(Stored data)
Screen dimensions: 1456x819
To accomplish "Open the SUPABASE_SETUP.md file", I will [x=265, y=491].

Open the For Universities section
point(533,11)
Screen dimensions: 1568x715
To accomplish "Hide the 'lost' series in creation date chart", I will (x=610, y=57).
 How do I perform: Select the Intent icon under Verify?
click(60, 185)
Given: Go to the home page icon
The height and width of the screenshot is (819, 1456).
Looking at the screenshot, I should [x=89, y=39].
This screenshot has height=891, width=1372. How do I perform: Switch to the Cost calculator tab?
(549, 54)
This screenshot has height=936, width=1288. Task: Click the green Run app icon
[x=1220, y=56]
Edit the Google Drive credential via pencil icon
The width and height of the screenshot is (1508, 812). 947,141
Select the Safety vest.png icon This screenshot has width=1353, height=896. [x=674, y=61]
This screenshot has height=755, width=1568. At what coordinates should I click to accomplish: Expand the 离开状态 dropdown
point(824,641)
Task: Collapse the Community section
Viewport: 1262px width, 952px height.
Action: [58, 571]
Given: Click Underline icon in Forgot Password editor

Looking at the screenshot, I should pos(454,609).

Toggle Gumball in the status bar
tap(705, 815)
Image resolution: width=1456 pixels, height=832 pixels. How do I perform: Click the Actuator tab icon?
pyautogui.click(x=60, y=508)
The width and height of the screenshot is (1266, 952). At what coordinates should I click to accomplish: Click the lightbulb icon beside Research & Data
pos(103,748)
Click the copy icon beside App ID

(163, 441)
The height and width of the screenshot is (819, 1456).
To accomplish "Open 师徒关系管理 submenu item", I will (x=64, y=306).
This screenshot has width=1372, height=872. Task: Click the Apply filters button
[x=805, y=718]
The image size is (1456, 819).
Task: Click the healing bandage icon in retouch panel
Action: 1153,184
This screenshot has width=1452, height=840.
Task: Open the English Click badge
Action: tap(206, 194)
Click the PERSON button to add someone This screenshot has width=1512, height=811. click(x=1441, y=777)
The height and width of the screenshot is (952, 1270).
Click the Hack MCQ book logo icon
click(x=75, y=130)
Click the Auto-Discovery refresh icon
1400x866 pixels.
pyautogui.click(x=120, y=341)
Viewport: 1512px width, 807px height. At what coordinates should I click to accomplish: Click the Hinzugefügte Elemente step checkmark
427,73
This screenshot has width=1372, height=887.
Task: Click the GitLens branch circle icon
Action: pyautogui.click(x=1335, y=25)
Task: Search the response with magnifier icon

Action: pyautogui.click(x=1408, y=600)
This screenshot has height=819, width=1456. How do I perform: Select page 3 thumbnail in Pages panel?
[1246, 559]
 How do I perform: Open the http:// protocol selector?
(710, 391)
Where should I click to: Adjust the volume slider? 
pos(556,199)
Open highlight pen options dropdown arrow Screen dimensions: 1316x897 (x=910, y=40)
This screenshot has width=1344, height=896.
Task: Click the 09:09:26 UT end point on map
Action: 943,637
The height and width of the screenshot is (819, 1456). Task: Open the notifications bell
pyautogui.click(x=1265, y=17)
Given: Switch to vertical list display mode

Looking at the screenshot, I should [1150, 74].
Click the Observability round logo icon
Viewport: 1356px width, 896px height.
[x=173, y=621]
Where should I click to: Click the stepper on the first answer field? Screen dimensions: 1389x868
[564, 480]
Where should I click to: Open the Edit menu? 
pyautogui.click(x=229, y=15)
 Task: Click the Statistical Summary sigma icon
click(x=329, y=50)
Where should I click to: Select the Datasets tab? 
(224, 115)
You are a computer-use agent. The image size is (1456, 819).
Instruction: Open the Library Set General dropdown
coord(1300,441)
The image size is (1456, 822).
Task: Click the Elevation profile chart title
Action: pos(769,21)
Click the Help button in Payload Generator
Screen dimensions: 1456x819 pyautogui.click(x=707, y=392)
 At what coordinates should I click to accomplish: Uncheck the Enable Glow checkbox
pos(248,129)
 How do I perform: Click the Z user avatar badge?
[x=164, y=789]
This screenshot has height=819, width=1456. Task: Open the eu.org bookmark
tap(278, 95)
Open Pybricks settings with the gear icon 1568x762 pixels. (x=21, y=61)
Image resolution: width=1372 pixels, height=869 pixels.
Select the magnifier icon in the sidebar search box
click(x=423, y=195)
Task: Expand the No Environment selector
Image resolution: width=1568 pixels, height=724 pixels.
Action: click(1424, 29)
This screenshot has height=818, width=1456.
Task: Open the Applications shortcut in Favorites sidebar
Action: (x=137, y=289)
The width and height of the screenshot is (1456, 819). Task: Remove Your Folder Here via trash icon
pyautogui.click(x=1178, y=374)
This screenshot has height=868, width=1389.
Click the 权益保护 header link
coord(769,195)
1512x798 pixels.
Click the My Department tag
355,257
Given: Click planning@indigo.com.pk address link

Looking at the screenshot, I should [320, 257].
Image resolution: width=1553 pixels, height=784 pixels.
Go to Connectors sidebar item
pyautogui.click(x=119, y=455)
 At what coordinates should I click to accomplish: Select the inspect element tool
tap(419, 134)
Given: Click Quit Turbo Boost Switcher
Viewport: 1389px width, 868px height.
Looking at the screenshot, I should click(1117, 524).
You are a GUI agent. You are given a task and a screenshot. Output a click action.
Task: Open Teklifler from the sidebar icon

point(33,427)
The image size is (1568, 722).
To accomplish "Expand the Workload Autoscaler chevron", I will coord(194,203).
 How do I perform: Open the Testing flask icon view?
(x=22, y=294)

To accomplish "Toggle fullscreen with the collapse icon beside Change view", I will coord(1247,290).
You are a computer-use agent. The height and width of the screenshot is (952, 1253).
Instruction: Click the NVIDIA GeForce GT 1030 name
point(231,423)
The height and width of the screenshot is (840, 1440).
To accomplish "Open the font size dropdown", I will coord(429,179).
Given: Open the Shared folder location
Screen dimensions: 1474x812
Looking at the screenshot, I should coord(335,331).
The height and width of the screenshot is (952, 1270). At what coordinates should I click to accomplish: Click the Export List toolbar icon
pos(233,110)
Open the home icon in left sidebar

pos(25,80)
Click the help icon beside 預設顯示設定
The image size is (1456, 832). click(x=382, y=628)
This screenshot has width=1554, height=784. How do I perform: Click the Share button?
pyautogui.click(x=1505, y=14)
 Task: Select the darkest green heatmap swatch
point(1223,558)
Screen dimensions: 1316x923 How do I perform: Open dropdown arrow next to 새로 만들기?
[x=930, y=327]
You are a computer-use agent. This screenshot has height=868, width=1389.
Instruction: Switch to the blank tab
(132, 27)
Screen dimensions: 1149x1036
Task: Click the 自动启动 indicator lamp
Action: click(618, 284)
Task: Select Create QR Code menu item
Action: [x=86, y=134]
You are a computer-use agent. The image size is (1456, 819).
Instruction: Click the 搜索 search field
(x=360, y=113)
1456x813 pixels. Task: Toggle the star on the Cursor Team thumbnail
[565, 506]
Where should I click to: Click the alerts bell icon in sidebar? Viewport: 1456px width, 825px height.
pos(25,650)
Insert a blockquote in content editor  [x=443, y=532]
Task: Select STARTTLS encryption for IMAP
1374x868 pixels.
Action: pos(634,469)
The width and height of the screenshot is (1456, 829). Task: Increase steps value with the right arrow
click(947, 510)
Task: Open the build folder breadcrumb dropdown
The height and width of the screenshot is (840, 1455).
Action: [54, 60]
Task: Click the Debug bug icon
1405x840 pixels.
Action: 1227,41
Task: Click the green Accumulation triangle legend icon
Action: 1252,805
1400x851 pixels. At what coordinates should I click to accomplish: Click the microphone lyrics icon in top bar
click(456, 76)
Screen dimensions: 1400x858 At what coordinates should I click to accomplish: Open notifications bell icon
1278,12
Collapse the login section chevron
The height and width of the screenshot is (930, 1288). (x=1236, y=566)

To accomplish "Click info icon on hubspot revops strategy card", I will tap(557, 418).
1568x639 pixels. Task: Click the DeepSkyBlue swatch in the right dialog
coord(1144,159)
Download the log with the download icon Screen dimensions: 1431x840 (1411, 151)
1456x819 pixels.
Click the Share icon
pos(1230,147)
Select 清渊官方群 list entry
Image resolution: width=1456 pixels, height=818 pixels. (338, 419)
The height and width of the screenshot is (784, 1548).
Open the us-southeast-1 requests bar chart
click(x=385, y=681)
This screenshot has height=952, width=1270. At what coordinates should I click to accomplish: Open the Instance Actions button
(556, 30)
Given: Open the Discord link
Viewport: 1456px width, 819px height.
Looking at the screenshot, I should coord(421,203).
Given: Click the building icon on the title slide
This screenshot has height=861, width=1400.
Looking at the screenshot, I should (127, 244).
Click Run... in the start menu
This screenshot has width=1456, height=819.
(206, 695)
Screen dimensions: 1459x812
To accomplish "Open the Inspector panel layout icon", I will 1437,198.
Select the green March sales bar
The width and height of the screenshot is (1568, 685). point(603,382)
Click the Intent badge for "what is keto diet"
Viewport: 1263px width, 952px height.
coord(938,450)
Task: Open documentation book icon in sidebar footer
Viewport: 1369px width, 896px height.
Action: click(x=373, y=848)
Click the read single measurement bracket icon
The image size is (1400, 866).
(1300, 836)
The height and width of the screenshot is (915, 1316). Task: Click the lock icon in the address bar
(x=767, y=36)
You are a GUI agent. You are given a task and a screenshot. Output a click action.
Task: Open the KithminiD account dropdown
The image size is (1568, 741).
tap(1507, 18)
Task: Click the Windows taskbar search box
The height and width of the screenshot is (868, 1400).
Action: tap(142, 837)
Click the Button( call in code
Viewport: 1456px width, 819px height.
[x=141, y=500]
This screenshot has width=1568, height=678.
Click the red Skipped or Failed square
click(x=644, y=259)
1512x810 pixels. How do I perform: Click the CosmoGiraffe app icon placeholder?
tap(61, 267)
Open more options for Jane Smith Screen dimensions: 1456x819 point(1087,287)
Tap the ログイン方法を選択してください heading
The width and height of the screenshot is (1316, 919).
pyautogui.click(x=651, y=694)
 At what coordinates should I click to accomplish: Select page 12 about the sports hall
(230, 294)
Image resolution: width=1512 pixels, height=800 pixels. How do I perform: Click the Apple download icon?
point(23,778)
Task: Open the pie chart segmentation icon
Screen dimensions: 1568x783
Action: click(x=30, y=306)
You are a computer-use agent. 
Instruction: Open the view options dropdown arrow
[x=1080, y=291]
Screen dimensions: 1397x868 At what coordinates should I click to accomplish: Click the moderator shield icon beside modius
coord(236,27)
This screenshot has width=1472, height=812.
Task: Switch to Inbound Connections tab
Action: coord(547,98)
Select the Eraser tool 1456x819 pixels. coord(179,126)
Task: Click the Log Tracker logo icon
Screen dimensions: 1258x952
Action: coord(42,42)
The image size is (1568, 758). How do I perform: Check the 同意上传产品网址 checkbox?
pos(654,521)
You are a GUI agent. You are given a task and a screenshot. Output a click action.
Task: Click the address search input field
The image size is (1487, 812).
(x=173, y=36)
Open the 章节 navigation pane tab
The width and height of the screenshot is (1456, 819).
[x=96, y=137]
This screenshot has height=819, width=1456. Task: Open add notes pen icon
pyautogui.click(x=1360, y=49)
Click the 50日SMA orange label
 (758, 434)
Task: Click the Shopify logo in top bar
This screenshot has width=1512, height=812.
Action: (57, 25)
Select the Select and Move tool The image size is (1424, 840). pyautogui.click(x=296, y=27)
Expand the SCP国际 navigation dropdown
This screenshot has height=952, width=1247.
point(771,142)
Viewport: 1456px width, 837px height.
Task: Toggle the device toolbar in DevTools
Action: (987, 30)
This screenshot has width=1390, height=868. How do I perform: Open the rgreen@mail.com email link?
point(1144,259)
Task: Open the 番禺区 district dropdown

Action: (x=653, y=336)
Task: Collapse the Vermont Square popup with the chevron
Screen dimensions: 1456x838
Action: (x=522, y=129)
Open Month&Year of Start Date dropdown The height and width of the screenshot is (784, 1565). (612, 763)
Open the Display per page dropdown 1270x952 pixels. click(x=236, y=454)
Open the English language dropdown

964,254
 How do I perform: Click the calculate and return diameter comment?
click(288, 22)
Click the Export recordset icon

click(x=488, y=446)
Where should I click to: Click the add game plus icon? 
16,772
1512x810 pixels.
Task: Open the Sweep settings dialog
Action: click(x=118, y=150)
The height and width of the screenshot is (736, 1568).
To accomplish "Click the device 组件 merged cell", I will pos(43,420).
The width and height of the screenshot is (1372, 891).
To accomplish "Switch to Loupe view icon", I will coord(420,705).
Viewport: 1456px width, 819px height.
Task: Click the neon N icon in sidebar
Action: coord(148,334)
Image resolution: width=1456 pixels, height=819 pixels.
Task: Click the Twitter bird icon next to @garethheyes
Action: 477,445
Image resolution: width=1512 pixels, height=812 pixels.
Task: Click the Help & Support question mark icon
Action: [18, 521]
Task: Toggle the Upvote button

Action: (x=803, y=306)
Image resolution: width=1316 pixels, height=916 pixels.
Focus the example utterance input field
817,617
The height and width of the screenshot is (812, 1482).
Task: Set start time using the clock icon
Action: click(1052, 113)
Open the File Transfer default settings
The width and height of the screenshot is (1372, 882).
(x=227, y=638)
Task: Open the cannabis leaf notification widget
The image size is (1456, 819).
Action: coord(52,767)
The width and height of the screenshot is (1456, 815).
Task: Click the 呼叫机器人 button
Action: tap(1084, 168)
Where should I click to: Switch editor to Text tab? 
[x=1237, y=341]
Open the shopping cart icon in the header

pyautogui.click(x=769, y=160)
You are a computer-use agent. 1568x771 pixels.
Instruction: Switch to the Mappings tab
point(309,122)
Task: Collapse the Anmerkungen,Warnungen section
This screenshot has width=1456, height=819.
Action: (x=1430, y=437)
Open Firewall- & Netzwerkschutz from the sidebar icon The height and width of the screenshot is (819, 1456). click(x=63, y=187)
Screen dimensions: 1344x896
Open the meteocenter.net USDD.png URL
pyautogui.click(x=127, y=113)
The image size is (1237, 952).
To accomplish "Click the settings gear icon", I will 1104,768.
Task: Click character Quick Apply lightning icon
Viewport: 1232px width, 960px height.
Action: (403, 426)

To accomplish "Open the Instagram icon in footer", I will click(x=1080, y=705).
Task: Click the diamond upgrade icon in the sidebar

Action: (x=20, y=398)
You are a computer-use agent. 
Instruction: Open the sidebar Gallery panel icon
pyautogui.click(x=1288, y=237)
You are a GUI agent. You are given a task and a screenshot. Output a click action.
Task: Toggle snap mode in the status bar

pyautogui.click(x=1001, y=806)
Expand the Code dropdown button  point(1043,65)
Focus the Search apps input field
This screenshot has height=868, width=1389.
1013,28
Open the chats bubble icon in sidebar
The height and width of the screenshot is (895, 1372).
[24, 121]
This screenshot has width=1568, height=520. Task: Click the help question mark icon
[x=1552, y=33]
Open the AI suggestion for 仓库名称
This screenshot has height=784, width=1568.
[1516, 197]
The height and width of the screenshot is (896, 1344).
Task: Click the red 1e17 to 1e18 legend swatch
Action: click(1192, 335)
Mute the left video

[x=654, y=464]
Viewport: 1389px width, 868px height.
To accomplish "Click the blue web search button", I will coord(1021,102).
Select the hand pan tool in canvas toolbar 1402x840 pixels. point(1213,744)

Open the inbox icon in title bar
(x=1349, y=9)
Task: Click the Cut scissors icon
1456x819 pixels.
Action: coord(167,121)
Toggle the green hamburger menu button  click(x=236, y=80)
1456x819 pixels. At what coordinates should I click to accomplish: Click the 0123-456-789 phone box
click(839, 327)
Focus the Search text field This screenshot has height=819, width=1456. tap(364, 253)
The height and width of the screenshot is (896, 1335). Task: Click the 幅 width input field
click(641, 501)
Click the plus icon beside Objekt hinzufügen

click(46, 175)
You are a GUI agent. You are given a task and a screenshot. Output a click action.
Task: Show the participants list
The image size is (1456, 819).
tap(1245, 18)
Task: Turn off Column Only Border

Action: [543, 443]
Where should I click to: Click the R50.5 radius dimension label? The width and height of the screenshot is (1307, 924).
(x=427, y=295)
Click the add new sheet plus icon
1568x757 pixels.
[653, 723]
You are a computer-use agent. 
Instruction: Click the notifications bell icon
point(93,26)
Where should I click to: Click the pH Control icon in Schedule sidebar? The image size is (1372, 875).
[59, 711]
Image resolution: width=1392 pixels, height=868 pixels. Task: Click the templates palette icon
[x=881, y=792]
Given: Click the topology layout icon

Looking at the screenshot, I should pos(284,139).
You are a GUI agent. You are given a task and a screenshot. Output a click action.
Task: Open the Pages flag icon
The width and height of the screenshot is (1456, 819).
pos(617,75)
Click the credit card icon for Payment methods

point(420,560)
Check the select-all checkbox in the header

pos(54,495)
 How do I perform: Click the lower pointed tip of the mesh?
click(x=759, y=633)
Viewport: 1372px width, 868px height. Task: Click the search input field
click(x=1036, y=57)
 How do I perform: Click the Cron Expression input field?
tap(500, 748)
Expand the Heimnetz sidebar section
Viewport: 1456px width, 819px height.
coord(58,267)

◆ **What you will do**: From the records above, return each line that includes "gear".

◆ **Answer section**:
Open Pybricks settings with the gear icon 1568x762 pixels. (x=21, y=61)
To accomplish "Click the settings gear icon", I will 1104,768.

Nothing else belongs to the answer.